Taiwan to cease implementation of Nicaragua FTA on July 1

Taiwan High Speed Rail. Photo: Facebook. Sketched by the Pan Pacific Agency.

TAIPEI, Feb 25, 2022, CNA. Taiwan will stop honoring its free trade agreement with Nicaragua starting on July 1 after some businesses asked for a buffer period in the wake of the Central American country’s unilateral termination of the pact in December 2021, Focus Taiwan reported.

Nicaragua switched its diplomatic recognition from Taiwan to China on Dec. 10, 2021, and decided on Dec. 15 to abolish the Taiwan-Nicaragua FTA, which was signed on June 16, 2006 and took effect on Jan. 1, 2008.

According to the decades-old pact, either party was allowed to withdraw from the agreement, which would take effect 180 days after notification of the withdrawal being given.

Calling Nicaragua’s unilateral move to avoid the pact a “major breach of contract,” Taiwan’s Bureau of Foreign Trade (BOFT) said in a statement Friday that the government has decided to stop carrying out the pact.

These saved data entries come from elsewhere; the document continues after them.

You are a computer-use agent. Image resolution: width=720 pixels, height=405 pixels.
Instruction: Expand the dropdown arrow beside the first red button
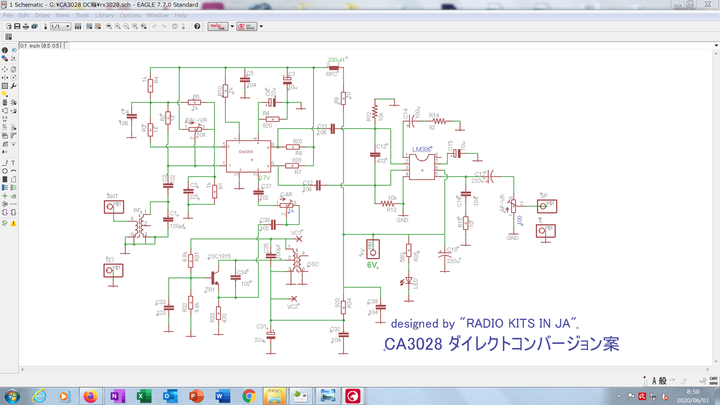click(x=232, y=26)
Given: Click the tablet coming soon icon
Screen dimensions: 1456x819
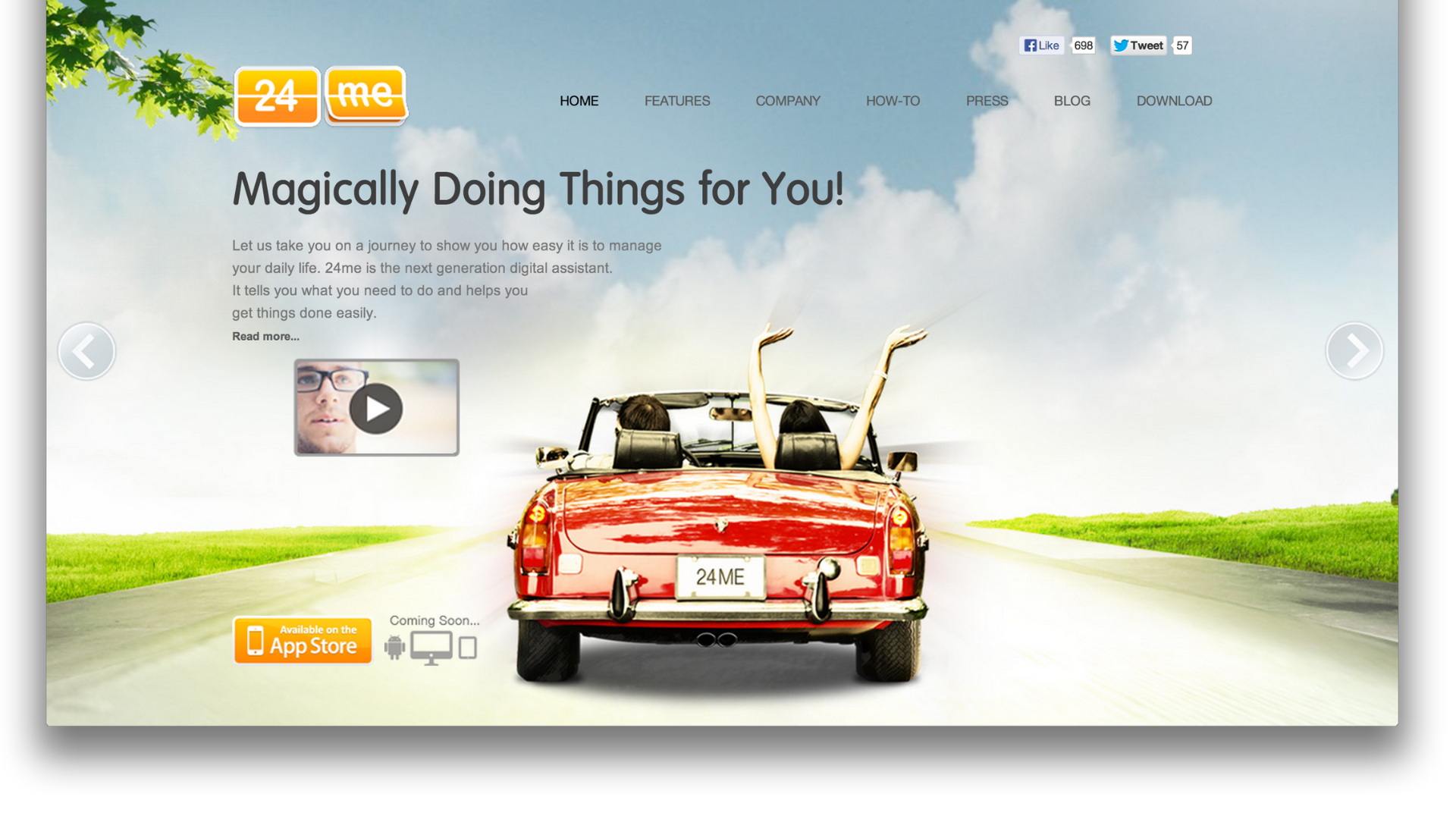Looking at the screenshot, I should point(467,648).
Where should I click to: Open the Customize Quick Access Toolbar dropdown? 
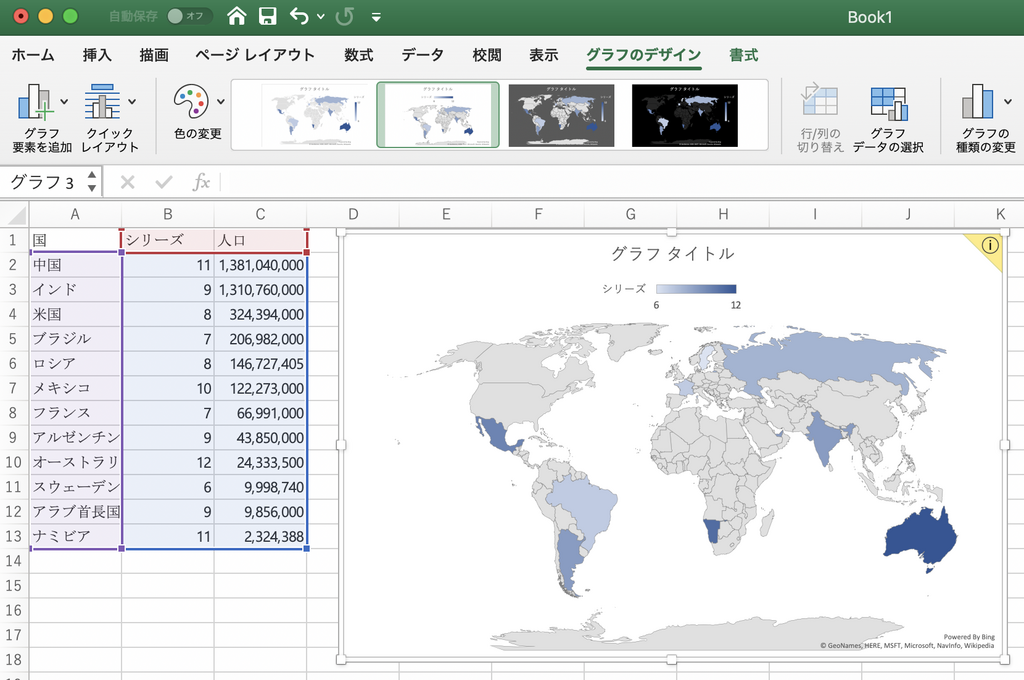pos(376,17)
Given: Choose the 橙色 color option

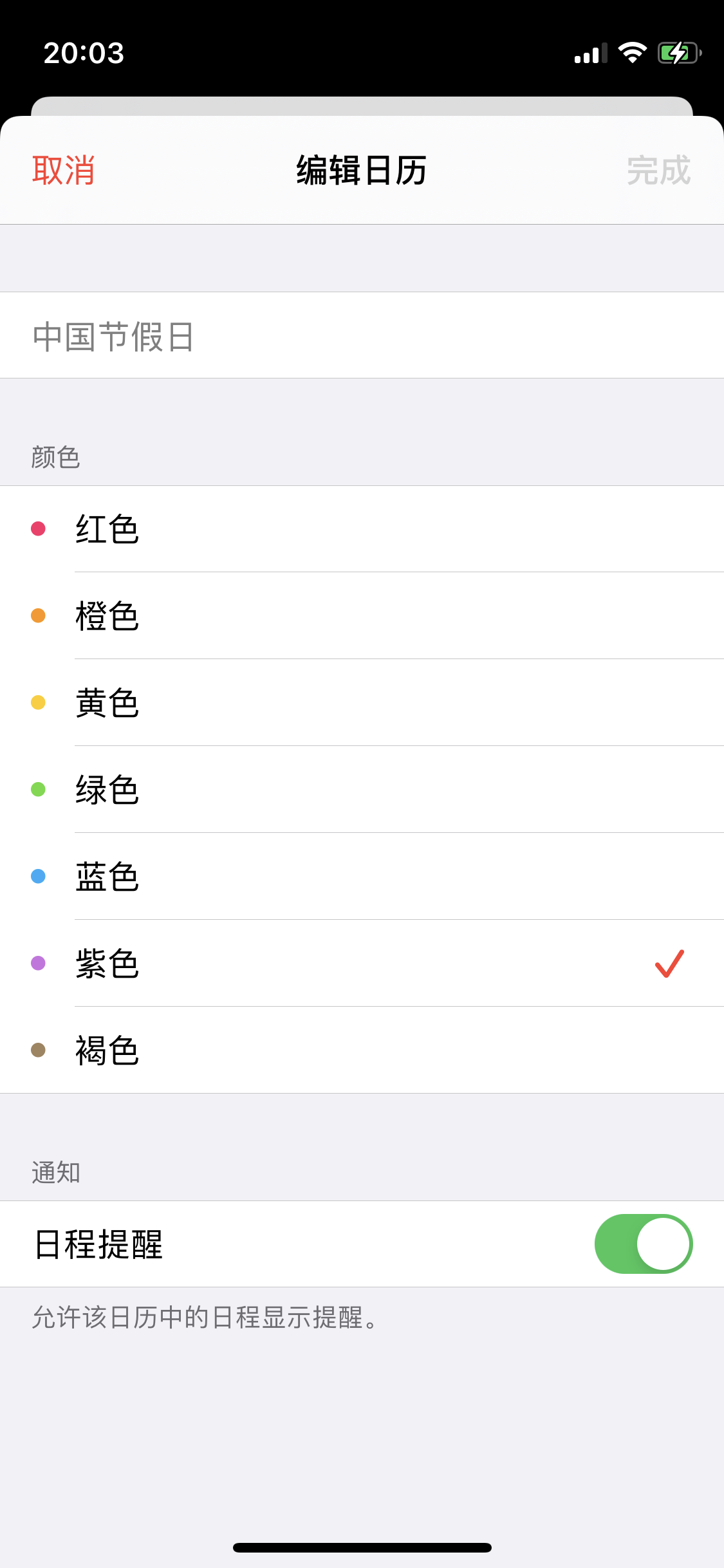Looking at the screenshot, I should click(107, 616).
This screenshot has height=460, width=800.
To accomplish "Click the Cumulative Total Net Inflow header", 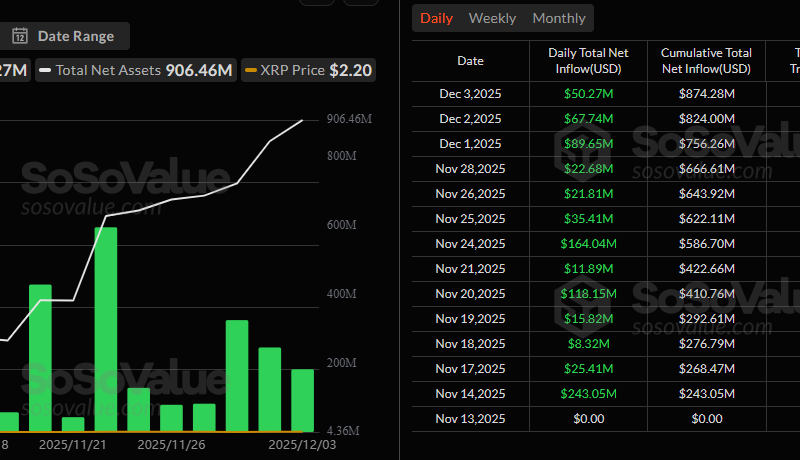I will (x=707, y=61).
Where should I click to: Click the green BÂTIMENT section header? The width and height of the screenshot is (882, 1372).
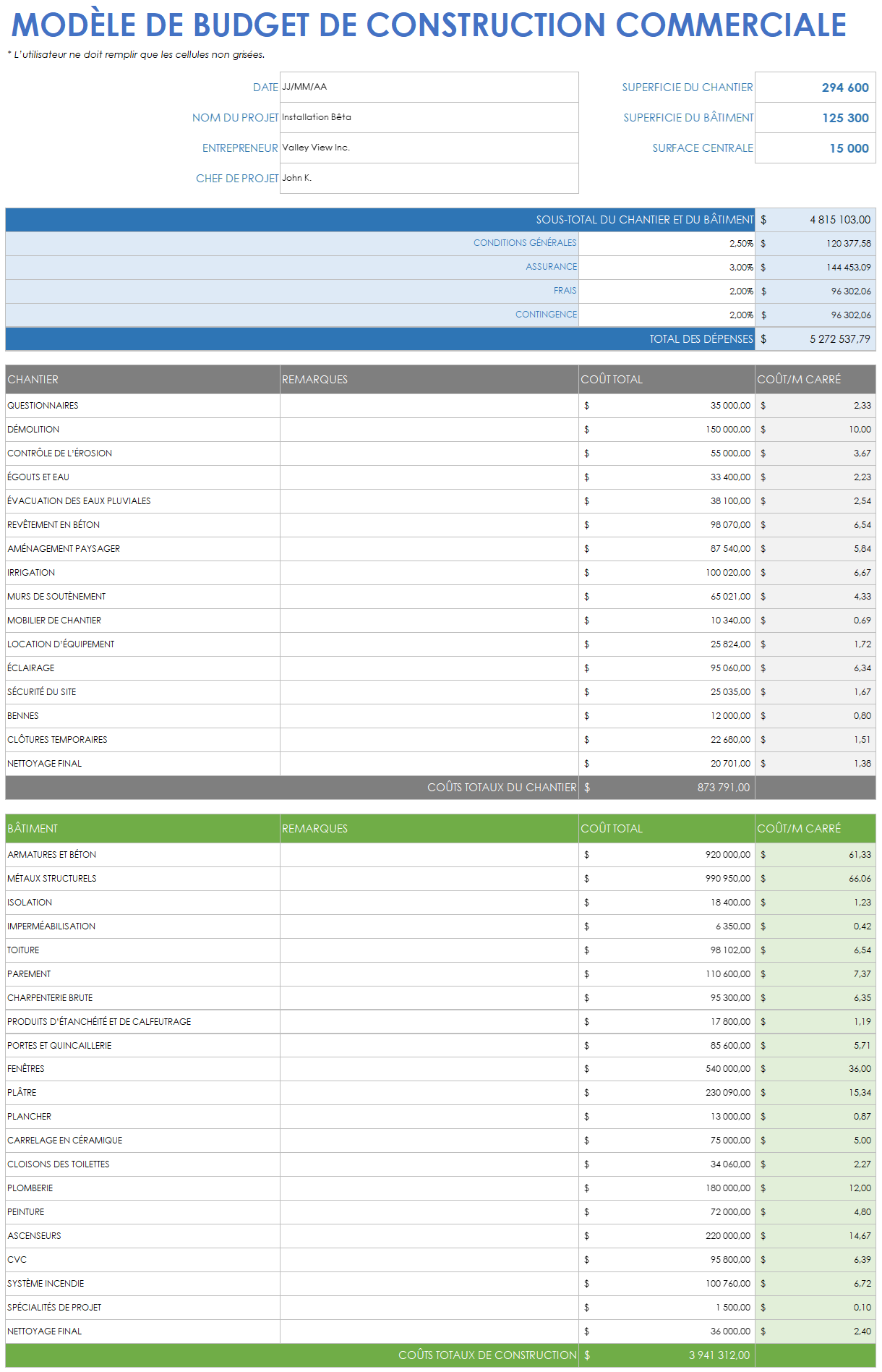click(142, 829)
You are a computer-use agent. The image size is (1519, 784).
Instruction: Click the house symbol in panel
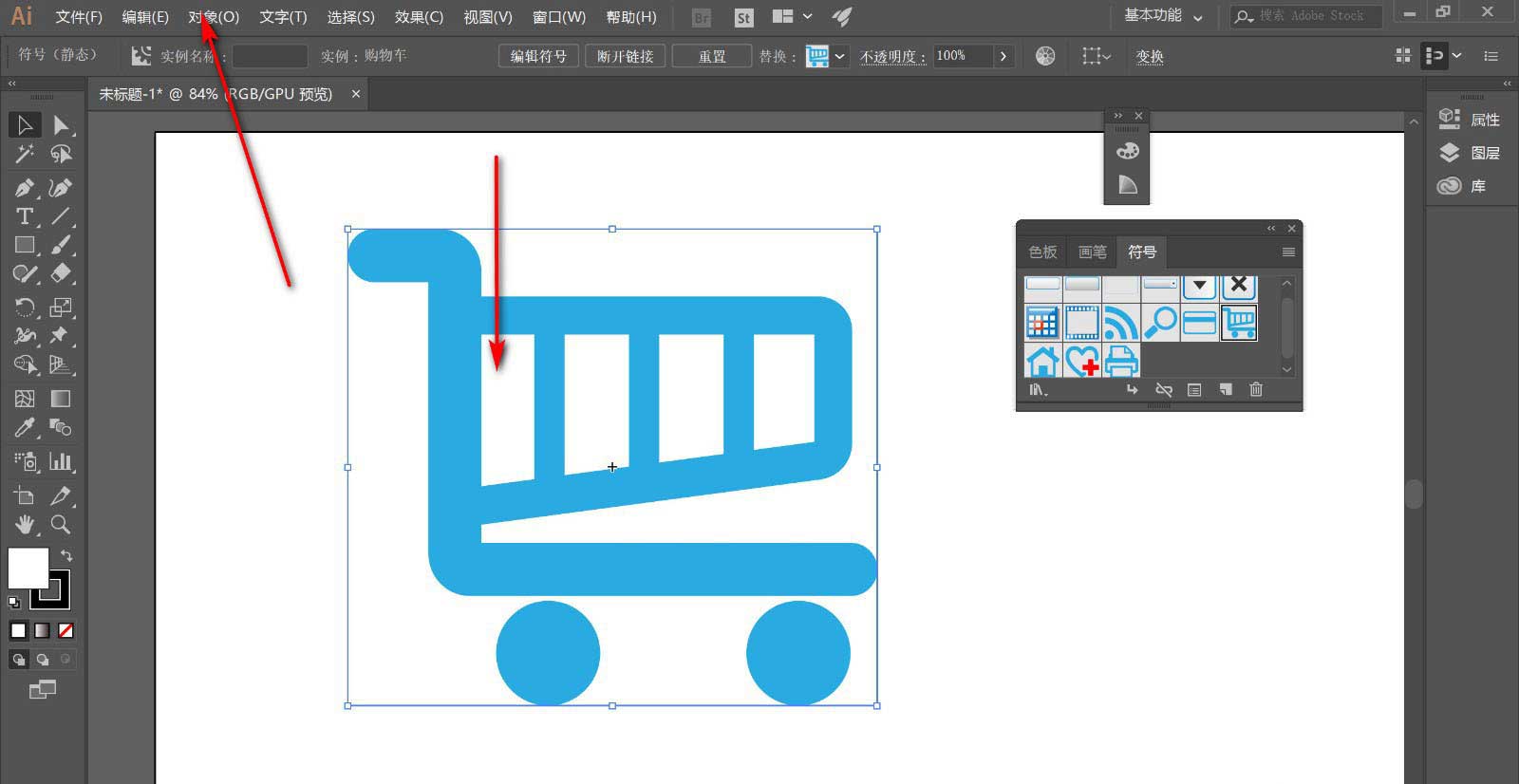coord(1042,362)
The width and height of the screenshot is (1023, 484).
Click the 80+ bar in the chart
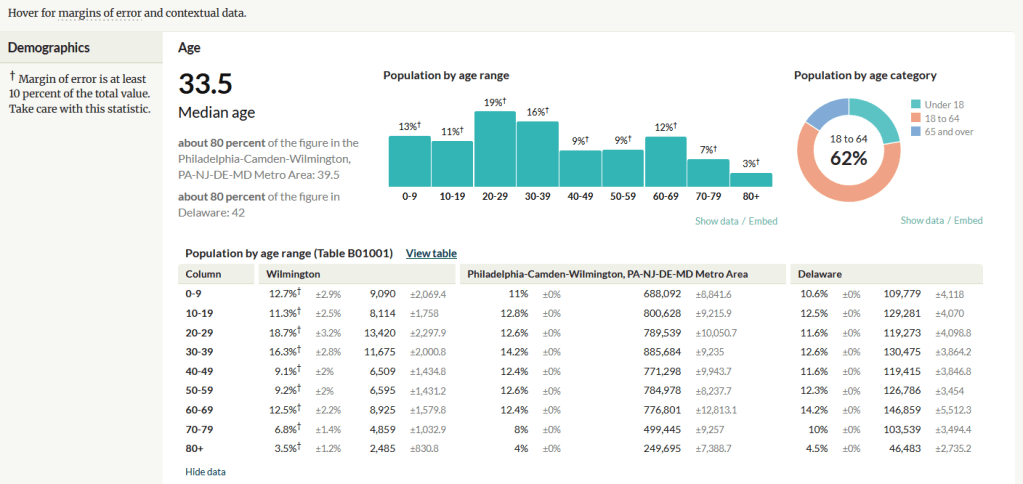click(751, 180)
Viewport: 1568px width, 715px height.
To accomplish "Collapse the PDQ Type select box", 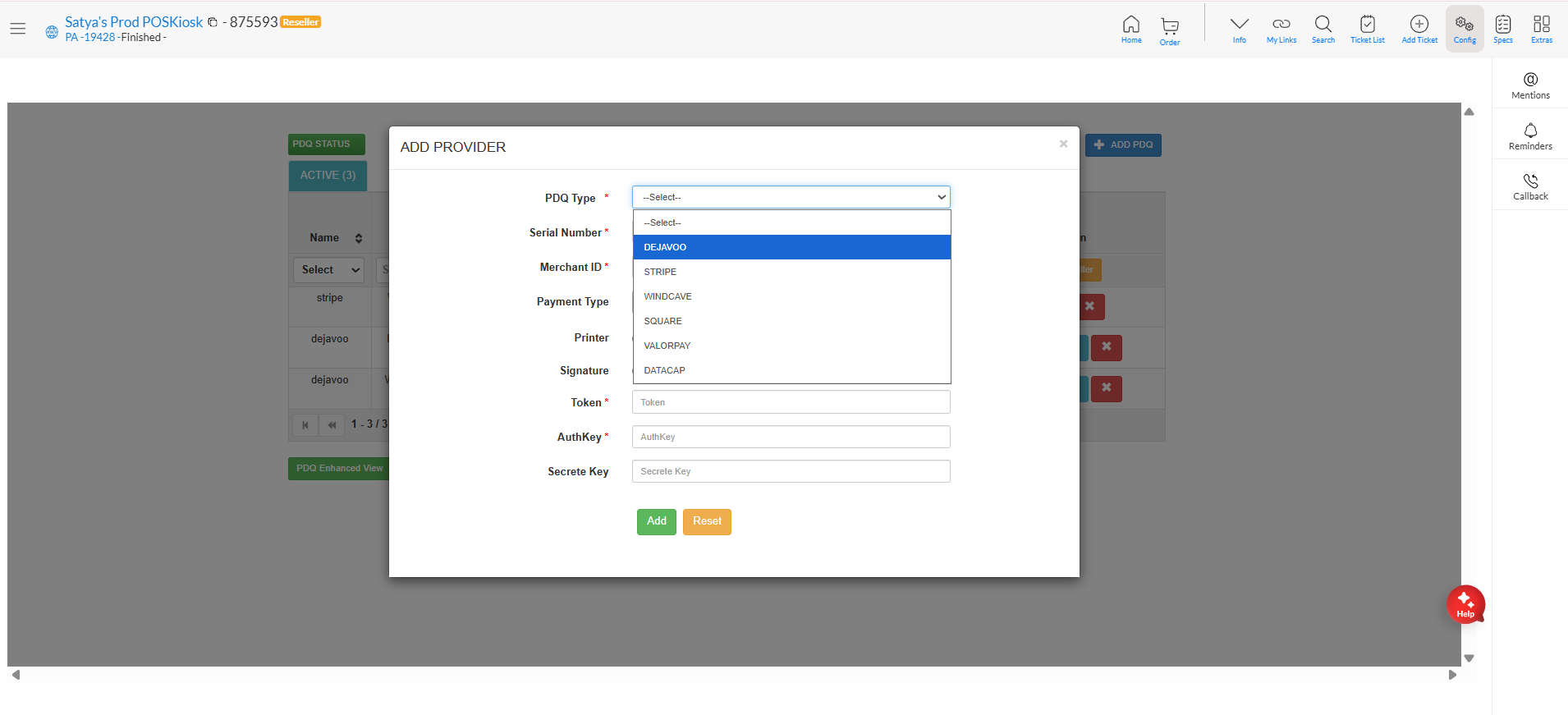I will 791,197.
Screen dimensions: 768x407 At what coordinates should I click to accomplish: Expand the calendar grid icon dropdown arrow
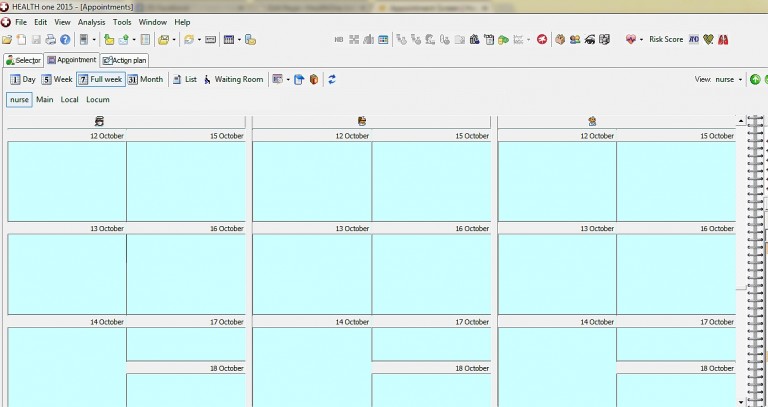pyautogui.click(x=238, y=40)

Some businesses, however, have expressed the wish for a buffer period ahead of the end of the pact’s implementation, leading the BOFT to decide to not stop honoring it until July 1, it said.

Some businesses made the request because they ordered goods from Nicaragua under the FTA, and the delivery of the goods was delayed due to global shipping congestion amid the COVID-19 pandemic, the BOFT said.

Nicaragua has stopped issuing preferential certificates of origin based on the Taiwan-Nicaragua FTA, but companies who want to take advantage of preferential tariffs under the FTA before the July 1 deadline can still do so, according to the trade agency.

Companies can apply by submitting a certificate of origin for Nicaraguan products issued by the Nicaraguan Export Center (CETREX) and an importer’s declaration of origin, the BOFT said.

According to BOFT data, bilateral trade between Taiwan and Nicaragua totaled US$166.5 million in 2021, of which Taiwan’s exports to the former ally was US$22.94 million.

That accounted for a mere 0.01 percent of Taiwan’s total exports last year, the BOFT said, meaning that the end of the FTA will have little impact on Taiwan’s foreign trade.

The products Taiwan imported from Nicaragua were mainly frozen shrimps, frozen beef briskets and tendons, crude and refined sugar, frozen lobsters, coffee beans, dried sea cucumbers, and steel and metal scrap, according to the government data.